### DIRECTIONS
Search the data for the word "will". Reproduce every line where it is found.

DATA PROVIDED: Begin

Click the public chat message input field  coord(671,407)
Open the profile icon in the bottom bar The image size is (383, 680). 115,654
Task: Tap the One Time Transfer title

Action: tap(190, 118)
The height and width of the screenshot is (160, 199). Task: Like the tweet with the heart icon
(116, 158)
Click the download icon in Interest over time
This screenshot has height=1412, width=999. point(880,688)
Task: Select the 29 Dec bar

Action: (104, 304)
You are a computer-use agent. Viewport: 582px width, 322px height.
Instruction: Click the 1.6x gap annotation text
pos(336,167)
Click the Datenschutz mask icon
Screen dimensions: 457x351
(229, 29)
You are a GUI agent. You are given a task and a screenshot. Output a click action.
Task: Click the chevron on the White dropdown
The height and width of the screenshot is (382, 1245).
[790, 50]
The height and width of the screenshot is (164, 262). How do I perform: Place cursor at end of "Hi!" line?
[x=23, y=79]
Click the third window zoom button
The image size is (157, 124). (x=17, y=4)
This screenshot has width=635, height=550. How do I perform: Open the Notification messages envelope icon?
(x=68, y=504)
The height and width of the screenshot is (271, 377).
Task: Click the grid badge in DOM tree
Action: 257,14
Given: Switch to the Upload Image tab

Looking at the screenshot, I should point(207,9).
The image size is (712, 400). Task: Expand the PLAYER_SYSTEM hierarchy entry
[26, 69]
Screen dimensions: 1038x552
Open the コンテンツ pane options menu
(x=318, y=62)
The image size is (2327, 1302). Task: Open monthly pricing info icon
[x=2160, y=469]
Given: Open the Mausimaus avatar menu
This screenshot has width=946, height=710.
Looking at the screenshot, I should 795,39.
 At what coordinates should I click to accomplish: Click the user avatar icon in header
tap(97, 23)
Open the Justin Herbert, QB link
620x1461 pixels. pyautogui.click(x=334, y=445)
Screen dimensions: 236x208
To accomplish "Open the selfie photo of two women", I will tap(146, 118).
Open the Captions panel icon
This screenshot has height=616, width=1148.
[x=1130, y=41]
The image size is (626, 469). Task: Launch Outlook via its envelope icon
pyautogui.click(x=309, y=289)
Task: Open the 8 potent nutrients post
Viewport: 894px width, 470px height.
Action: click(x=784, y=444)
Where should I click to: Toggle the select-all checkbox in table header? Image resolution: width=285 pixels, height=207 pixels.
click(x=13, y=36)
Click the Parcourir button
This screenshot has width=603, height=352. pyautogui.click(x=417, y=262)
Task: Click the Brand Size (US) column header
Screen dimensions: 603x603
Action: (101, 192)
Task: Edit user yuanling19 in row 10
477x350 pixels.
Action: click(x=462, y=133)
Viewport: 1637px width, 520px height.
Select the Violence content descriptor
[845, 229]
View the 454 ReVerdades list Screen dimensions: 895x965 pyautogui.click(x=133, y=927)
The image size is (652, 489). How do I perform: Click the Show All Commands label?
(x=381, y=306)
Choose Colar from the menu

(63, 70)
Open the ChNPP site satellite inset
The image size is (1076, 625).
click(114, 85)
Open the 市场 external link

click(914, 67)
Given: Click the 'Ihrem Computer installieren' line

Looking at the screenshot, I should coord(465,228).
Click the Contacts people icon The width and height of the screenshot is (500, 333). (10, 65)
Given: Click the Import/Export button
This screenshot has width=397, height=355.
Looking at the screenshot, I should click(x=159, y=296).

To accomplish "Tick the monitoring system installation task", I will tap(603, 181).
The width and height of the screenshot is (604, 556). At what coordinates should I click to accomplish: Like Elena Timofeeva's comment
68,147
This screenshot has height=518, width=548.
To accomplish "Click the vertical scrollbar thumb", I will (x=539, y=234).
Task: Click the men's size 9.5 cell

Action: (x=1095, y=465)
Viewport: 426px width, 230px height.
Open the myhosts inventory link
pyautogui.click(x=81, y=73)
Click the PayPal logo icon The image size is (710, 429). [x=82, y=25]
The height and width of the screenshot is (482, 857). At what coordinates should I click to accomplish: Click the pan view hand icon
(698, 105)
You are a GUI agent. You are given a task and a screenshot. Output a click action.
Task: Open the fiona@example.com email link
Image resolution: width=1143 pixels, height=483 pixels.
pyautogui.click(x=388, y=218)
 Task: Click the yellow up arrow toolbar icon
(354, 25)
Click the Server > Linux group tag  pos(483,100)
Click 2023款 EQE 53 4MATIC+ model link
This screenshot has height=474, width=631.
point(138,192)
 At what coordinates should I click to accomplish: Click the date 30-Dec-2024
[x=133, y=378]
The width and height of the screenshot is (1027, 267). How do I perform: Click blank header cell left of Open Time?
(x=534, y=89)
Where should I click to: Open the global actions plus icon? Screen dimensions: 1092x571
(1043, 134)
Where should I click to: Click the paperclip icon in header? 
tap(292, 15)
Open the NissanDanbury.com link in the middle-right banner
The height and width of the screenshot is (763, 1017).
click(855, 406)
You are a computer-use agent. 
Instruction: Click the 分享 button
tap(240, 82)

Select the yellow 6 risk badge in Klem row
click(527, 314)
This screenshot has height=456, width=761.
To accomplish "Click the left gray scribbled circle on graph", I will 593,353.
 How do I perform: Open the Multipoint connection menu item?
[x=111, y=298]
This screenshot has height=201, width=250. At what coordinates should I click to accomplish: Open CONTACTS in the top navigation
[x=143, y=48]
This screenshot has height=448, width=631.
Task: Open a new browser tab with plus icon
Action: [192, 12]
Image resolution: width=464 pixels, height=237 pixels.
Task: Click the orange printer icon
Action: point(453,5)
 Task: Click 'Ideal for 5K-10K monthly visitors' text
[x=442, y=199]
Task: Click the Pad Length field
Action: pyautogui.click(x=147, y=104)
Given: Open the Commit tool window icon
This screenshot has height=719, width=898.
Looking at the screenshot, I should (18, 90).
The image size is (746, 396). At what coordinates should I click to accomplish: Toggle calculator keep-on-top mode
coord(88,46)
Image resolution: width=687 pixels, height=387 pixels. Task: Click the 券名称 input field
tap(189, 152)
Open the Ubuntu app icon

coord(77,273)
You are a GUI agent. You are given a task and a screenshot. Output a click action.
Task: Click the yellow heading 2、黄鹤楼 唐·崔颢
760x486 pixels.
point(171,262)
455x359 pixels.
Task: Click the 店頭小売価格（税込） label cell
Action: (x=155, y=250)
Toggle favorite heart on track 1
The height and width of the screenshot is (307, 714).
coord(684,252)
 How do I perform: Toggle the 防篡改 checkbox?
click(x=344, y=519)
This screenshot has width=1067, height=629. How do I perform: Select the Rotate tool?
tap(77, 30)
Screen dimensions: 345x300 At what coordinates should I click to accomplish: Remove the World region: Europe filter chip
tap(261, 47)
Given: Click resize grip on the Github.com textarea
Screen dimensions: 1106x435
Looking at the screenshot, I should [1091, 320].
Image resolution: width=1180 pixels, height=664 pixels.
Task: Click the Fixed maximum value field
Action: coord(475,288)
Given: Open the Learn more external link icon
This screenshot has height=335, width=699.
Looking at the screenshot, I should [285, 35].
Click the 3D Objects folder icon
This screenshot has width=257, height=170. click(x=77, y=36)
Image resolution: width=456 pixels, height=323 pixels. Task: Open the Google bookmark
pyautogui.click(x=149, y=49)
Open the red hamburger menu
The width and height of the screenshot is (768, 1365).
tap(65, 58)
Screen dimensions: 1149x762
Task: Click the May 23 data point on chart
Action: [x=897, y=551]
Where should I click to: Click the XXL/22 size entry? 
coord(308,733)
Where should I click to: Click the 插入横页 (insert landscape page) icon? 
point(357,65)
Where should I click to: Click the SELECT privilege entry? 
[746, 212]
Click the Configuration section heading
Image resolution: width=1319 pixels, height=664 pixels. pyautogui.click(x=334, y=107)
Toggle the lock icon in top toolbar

DATA PROVIDED: End

### SOLUTION TO THE PROBLEM
To accomplish "Open the selfie photo of two women", I will tap(146, 118).
To accomplish "Tick the monitoring system installation task", I will tap(603, 181).
To accomplish "Click the vertical scrollbar thumb", I will (x=539, y=234).
To accomplish "Click the left gray scribbled circle on graph", I will 593,353.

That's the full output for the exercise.